Short problem –
Repeat word for word the records from the line containing "Click the 批量添加 button" through the end of the records, both ends included, and leave the pictures out of your answer.

┄┄┄┄┄┄┄┄┄┄

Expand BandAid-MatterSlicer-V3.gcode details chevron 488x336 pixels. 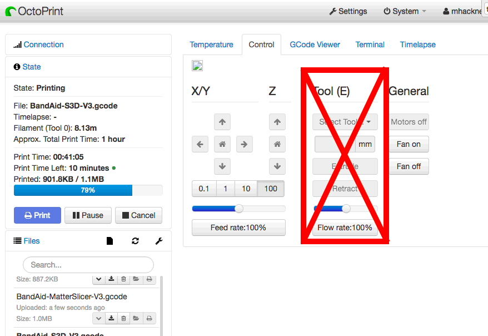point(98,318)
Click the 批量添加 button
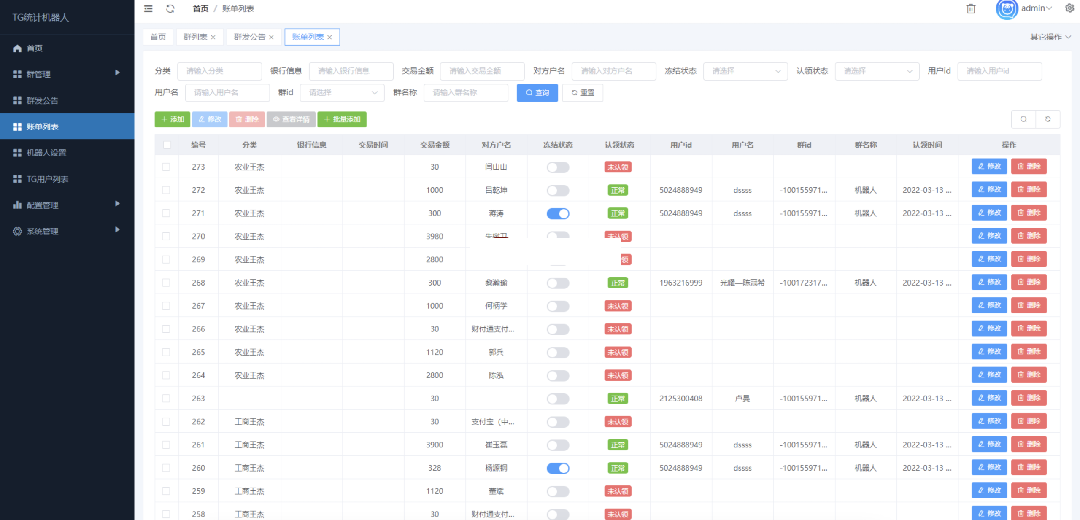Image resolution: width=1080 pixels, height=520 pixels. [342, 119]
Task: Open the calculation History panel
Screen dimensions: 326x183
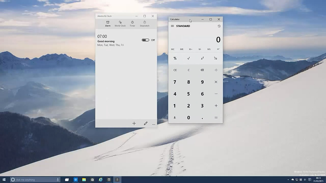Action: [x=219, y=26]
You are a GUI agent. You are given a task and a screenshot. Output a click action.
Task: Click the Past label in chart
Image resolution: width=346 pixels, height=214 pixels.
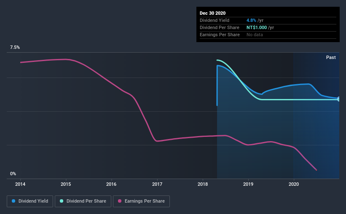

┄┄┄┄┄┄┄┄┄┄

Response to the exercise –
Click the 批量添加 button
Image resolution: width=1080 pixels, height=520 pixels. [342, 119]
Task: Open the calculation History panel
Screen dimensions: 326x183
Action: [x=219, y=26]
You are a GUI agent. You are given a task and a screenshot. Output a click action.
Task: Click the Past label in chart
Image resolution: width=346 pixels, height=214 pixels.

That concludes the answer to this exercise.